▸ EXERCISE DIRECTIONS:
Go through the listing and copy every line word for word.

▸ RECORDS SUPPLIED:
________________

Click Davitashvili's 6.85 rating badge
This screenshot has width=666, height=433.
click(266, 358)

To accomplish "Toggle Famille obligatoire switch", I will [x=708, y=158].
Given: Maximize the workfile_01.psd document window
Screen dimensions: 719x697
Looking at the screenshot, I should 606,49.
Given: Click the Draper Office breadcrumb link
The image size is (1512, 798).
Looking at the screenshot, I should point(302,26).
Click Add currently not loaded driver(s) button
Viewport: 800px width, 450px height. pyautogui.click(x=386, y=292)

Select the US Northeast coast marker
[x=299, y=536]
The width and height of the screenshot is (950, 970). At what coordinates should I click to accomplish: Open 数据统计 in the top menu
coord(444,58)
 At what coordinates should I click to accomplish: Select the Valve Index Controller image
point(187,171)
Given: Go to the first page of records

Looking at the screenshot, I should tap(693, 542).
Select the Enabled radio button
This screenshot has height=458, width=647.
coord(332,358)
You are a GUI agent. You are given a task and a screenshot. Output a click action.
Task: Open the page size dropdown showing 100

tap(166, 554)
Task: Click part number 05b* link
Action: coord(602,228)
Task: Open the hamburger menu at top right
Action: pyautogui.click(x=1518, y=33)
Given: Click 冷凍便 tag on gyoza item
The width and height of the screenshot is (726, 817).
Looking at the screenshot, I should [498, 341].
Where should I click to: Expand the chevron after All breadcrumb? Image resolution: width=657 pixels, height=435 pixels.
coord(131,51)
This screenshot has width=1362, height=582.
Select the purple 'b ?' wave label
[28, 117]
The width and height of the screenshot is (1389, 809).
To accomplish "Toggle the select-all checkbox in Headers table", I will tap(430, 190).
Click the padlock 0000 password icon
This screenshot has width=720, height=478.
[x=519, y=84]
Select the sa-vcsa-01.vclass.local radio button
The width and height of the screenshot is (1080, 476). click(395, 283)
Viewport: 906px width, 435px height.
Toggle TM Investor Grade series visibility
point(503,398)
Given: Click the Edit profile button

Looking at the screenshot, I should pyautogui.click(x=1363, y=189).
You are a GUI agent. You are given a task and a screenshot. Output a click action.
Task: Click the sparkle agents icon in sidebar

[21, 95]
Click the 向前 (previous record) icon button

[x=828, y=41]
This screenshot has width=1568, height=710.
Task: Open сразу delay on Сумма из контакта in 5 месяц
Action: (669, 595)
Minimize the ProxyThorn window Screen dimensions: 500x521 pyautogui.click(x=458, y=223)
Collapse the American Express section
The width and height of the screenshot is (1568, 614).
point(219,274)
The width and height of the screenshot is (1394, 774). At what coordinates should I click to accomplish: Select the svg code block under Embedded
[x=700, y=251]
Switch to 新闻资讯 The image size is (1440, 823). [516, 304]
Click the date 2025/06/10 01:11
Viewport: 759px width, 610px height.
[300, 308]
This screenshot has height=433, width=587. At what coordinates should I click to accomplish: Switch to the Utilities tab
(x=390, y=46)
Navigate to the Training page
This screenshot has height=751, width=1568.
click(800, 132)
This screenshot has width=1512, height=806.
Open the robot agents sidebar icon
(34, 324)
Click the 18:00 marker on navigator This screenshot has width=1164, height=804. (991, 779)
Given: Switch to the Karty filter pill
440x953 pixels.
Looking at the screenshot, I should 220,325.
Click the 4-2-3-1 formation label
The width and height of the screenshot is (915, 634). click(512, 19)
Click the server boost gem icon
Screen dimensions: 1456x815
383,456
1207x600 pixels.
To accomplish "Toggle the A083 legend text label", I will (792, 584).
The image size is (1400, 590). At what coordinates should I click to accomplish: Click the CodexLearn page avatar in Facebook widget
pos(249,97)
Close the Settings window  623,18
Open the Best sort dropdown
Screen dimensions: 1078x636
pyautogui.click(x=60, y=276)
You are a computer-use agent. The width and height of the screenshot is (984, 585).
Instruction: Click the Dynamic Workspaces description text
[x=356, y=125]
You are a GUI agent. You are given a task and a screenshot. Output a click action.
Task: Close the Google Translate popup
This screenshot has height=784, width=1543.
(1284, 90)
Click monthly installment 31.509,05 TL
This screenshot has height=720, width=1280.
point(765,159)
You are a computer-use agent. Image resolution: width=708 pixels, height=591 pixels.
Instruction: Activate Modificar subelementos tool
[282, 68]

________________

▸ EXERCISE RESULT:
Click Davitashvili's 6.85 rating badge
This screenshot has width=666, height=433.
click(266, 358)

To accomplish "Toggle Famille obligatoire switch", I will [x=708, y=158].
Given: Maximize the workfile_01.psd document window
Screen dimensions: 719x697
Looking at the screenshot, I should 606,49.
Given: Click the Draper Office breadcrumb link
The image size is (1512, 798).
Looking at the screenshot, I should point(302,26).
Click Add currently not loaded driver(s) button
Viewport: 800px width, 450px height. pyautogui.click(x=386, y=292)

Select the US Northeast coast marker
[x=299, y=536]
The width and height of the screenshot is (950, 970). At what coordinates should I click to accomplish: Open 数据统计 in the top menu
coord(444,58)
 At what coordinates should I click to accomplish: Select the Valve Index Controller image
point(187,171)
Given: Go to the first page of records

Looking at the screenshot, I should tap(693, 542).
Select the Enabled radio button
This screenshot has height=458, width=647.
coord(332,358)
You are a GUI agent. You are given a task and a screenshot. Output a click action.
Task: Open the page size dropdown showing 100

tap(166, 554)
Task: Click part number 05b* link
Action: coord(602,228)
Task: Open the hamburger menu at top right
Action: pyautogui.click(x=1518, y=33)
Given: Click 冷凍便 tag on gyoza item
The width and height of the screenshot is (726, 817).
Looking at the screenshot, I should [498, 341].
Where should I click to: Expand the chevron after All breadcrumb? Image resolution: width=657 pixels, height=435 pixels.
coord(131,51)
This screenshot has width=1362, height=582.
Select the purple 'b ?' wave label
[28, 117]
The width and height of the screenshot is (1389, 809).
To accomplish "Toggle the select-all checkbox in Headers table", I will tap(430, 190).
Click the padlock 0000 password icon
This screenshot has width=720, height=478.
[x=519, y=84]
Select the sa-vcsa-01.vclass.local radio button
The width and height of the screenshot is (1080, 476). click(395, 283)
Viewport: 906px width, 435px height.
Toggle TM Investor Grade series visibility
point(503,398)
Given: Click the Edit profile button

Looking at the screenshot, I should pyautogui.click(x=1363, y=189).
You are a GUI agent. You are given a task and a screenshot. Output a click action.
Task: Click the sparkle agents icon in sidebar

[21, 95]
Click the 向前 (previous record) icon button

[x=828, y=41]
This screenshot has width=1568, height=710.
Task: Open сразу delay on Сумма из контакта in 5 месяц
Action: (669, 595)
Minimize the ProxyThorn window Screen dimensions: 500x521 pyautogui.click(x=458, y=223)
Collapse the American Express section
The width and height of the screenshot is (1568, 614).
point(219,274)
The width and height of the screenshot is (1394, 774). At what coordinates should I click to accomplish: Select the svg code block under Embedded
[x=700, y=251]
Switch to 新闻资讯 The image size is (1440, 823). [516, 304]
Click the date 2025/06/10 01:11
Viewport: 759px width, 610px height.
[300, 308]
This screenshot has height=433, width=587. At what coordinates should I click to accomplish: Switch to the Utilities tab
(x=390, y=46)
Navigate to the Training page
This screenshot has height=751, width=1568.
click(800, 132)
This screenshot has width=1512, height=806.
Open the robot agents sidebar icon
(34, 324)
Click the 18:00 marker on navigator This screenshot has width=1164, height=804. (991, 779)
Given: Switch to the Karty filter pill
440x953 pixels.
Looking at the screenshot, I should 220,325.
Click the 4-2-3-1 formation label
The width and height of the screenshot is (915, 634). click(512, 19)
Click the server boost gem icon
Screen dimensions: 1456x815
383,456
1207x600 pixels.
To accomplish "Toggle the A083 legend text label", I will (792, 584).
The image size is (1400, 590). At what coordinates should I click to accomplish: Click the CodexLearn page avatar in Facebook widget
pos(249,97)
Close the Settings window  623,18
Open the Best sort dropdown
Screen dimensions: 1078x636
pyautogui.click(x=60, y=276)
You are a computer-use agent. The width and height of the screenshot is (984, 585).
Instruction: Click the Dynamic Workspaces description text
[x=356, y=125]
You are a GUI agent. You are given a task and a screenshot. Output a click action.
Task: Close the Google Translate popup
This screenshot has height=784, width=1543.
(1284, 90)
Click monthly installment 31.509,05 TL
This screenshot has height=720, width=1280.
point(765,159)
You are a computer-use agent. Image resolution: width=708 pixels, height=591 pixels.
Instruction: Activate Modificar subelementos tool
[282, 68]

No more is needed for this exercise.